WORK REQUIRED:
Please duplicate the lines from the one with "Task: Collapse the" up to and including the one with "Action: coord(598,1113)".

● ● ● ● ● ● ●

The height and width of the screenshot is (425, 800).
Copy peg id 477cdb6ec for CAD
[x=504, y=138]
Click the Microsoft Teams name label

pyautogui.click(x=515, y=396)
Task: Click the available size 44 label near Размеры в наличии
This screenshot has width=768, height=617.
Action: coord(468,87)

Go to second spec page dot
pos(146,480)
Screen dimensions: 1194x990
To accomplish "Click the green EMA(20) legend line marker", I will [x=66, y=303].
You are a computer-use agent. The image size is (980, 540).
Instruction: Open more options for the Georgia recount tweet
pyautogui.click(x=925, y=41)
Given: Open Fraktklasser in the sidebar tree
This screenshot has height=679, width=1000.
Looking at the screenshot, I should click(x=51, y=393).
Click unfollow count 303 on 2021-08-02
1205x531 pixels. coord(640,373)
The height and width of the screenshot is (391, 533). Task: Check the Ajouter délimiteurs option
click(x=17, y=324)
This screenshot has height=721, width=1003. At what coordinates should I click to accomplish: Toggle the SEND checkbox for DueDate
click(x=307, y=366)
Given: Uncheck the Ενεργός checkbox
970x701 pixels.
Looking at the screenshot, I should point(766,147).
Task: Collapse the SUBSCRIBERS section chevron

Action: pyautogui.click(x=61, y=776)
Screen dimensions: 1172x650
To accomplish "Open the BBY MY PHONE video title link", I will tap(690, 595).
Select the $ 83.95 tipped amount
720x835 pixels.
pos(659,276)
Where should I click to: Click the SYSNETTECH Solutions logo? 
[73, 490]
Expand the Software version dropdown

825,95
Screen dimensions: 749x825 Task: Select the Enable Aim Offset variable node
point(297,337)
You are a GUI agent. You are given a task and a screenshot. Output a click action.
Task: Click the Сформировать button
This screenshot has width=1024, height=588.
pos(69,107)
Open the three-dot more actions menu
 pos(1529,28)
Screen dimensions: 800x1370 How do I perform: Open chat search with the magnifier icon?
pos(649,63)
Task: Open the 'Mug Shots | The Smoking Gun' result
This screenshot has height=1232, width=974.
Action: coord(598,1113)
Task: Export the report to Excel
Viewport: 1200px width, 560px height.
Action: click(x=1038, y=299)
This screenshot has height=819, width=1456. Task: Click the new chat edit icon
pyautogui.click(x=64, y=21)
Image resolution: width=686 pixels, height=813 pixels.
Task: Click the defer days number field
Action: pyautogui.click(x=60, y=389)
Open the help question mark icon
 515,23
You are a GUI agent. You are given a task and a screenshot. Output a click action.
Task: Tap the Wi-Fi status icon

● ● ● ● ● ● ●

FULL ANSWER:
Task: Collapse the SUBSCRIBERS section chevron

Action: pyautogui.click(x=61, y=776)
Screen dimensions: 1172x650
To accomplish "Open the BBY MY PHONE video title link", I will tap(690, 595).
Select the $ 83.95 tipped amount
720x835 pixels.
pos(659,276)
Where should I click to: Click the SYSNETTECH Solutions logo? 
[73, 490]
Expand the Software version dropdown

825,95
Screen dimensions: 749x825 Task: Select the Enable Aim Offset variable node
point(297,337)
You are a GUI agent. You are given a task and a screenshot. Output a click action.
Task: Click the Сформировать button
This screenshot has width=1024, height=588.
pos(69,107)
Open the three-dot more actions menu
 pos(1529,28)
Screen dimensions: 800x1370 How do I perform: Open chat search with the magnifier icon?
pos(649,63)
Task: Open the 'Mug Shots | The Smoking Gun' result
This screenshot has height=1232, width=974.
Action: coord(598,1113)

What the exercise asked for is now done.